Il faut réussir dans ce moment de malheur généralisé à convaincre que l'action
commune peut encore avoir une résonnance dans nos vies. Il importe que les
discours politiques soient à la hauteur des défis qui se posent à nous. Il faut
que nous puissions voir la politique comme le véhicule le plus efficace pour
améliorer les choses ensemble, pour le mieux, malgré les difficultés. La classe
politique a devant elle le plus grand défi du 21e siècle :
recréer le lien social et créer de la confiance dans nos institutions communes.
Plus facile à dire qu'à faire me direz-vous. Vous avez raison d'être
sceptiques. Je le suis moi aussi. N'empêche que la seule façon de vaincre nos
démons d'aujourd'hui et ceux de demain c'est de recréer la confiance entre nous
et de se donner des objectifs communs. Le bien commun ça vous dit quelque chose ?

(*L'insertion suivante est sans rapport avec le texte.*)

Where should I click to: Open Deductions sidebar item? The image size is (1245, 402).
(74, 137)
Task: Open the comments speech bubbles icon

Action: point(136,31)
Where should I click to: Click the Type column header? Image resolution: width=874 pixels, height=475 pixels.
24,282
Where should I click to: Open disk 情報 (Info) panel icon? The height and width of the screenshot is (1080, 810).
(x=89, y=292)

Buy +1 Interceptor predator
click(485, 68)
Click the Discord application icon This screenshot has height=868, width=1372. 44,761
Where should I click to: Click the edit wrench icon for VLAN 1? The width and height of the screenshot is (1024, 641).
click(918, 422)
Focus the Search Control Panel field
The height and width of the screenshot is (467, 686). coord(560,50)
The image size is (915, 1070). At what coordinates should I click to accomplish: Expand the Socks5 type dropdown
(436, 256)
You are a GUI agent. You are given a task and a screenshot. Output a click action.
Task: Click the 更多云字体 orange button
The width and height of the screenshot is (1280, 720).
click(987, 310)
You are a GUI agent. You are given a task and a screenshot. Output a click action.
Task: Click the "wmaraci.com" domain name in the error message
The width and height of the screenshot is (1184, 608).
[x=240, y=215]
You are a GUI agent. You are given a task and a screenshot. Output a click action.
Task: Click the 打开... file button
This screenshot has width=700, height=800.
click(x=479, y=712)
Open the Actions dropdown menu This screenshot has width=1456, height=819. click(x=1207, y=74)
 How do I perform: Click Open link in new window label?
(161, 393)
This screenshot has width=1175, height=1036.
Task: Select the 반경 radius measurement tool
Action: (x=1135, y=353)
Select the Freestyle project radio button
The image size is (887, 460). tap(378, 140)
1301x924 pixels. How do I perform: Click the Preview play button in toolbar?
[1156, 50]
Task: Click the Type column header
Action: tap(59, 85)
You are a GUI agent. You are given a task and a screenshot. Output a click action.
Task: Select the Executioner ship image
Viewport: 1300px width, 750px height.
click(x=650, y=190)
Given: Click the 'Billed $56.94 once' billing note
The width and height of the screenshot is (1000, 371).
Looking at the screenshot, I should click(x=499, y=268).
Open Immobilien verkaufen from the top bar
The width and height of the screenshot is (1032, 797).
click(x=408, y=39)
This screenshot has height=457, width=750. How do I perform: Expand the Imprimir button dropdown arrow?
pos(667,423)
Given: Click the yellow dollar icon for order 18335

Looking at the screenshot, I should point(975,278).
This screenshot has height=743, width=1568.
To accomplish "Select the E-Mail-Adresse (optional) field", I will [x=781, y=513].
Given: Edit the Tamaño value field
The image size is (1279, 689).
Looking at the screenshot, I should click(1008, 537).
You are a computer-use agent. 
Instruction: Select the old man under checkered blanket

L'enjeu c'est de défendre le bien
commun et de convaincre la population que toute la classe politique a pour
objectif le bien commun. Pour réussir cela, il faudrait réussir à changer les
narratifs de campagne. Il faudrait apprendre à débattre d'idées et de visions
concurrentes du monde commun sans dénigrer, sans attaques personnelles qui
cherchent à seulement décrédibiliser l'autre. Il faut réapprendre à débattre
dans le dialogue et dans l'écoute. Cela ne sera pas une mince tâche, j'en
conviens, mais la réalité du moment commande ce changement de paradigme du
politique si l'on souhaite sincèrement faire naître une nouvelle politique.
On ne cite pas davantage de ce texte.